▶ [WHAT IS REQUIRED]: Your task is to quote the records from their first line through the line containing "You are a computer-use agent. Viewport: 1541px", with nothing added or left out.

─── DATA FOR THE TASK

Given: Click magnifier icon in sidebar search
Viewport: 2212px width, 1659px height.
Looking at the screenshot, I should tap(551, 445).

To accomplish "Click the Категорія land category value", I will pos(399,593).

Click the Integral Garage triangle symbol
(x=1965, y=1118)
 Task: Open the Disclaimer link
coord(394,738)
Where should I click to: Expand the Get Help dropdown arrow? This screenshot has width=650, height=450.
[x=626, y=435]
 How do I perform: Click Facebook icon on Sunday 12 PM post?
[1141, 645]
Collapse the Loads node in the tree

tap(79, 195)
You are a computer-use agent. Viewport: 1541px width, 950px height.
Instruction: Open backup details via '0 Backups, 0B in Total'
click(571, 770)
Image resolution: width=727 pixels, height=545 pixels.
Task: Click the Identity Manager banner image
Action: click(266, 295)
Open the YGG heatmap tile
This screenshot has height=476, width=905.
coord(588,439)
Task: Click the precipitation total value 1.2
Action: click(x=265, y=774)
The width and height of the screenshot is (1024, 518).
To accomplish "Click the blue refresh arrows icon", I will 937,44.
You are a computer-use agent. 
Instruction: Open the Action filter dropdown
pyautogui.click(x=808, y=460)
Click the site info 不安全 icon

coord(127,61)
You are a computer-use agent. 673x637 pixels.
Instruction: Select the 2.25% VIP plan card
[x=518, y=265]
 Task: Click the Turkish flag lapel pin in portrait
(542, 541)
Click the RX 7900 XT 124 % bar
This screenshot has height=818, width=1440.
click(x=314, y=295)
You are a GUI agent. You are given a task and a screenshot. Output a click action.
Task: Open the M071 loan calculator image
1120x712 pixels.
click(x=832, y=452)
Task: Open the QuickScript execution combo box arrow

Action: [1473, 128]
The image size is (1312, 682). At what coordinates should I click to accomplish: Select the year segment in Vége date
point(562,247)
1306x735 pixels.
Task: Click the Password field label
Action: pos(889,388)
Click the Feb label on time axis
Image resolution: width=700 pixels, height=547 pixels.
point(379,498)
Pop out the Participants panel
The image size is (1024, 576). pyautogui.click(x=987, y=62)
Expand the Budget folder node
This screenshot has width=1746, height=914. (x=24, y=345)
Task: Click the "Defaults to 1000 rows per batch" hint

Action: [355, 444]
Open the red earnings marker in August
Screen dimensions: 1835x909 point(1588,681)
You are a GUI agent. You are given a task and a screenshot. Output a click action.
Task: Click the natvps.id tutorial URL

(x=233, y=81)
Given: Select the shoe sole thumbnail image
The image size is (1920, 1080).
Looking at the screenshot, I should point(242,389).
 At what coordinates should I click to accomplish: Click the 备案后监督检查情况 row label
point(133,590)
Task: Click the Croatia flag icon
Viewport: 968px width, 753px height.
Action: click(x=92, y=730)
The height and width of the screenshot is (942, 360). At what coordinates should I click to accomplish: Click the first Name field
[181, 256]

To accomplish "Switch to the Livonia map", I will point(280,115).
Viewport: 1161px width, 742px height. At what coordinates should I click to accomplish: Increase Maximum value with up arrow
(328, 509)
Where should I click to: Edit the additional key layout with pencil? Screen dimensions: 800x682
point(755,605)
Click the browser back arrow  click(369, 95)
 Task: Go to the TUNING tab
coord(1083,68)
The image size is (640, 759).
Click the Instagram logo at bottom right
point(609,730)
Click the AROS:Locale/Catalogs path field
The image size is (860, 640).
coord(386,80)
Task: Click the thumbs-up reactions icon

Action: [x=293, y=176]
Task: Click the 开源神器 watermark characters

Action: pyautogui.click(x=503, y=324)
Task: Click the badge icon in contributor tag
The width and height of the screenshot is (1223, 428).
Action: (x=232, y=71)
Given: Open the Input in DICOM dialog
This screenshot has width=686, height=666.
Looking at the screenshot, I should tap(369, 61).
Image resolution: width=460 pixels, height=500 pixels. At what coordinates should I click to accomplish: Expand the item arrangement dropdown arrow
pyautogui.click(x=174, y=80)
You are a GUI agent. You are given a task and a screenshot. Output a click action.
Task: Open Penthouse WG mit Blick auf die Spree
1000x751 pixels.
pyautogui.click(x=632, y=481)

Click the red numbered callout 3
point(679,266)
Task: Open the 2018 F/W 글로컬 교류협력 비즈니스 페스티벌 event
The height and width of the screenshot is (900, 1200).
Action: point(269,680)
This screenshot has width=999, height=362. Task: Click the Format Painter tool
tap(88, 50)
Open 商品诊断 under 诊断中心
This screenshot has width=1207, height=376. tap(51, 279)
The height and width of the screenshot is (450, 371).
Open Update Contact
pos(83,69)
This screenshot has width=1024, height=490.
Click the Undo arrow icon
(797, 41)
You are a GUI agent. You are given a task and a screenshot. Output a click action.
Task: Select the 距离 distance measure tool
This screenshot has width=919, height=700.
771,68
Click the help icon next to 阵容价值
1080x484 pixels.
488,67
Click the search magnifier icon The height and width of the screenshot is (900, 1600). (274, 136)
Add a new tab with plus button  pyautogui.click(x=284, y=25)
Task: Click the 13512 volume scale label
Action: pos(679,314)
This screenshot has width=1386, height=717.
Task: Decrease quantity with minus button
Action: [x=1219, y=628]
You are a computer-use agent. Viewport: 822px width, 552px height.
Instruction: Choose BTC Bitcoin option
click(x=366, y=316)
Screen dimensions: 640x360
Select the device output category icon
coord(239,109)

──────

▶ [EXPECTED ANSWER]:
Given: Click magnifier icon in sidebar search
Viewport: 2212px width, 1659px height.
Looking at the screenshot, I should tap(551, 445).

To accomplish "Click the Категорія land category value", I will pos(399,593).

Click the Integral Garage triangle symbol
(x=1965, y=1118)
 Task: Open the Disclaimer link
coord(394,738)
Where should I click to: Expand the Get Help dropdown arrow? This screenshot has width=650, height=450.
[x=626, y=435]
 How do I perform: Click Facebook icon on Sunday 12 PM post?
[1141, 645]
Collapse the Loads node in the tree

tap(79, 195)
You are a computer-use agent. Viewport: 1541px width, 950px height.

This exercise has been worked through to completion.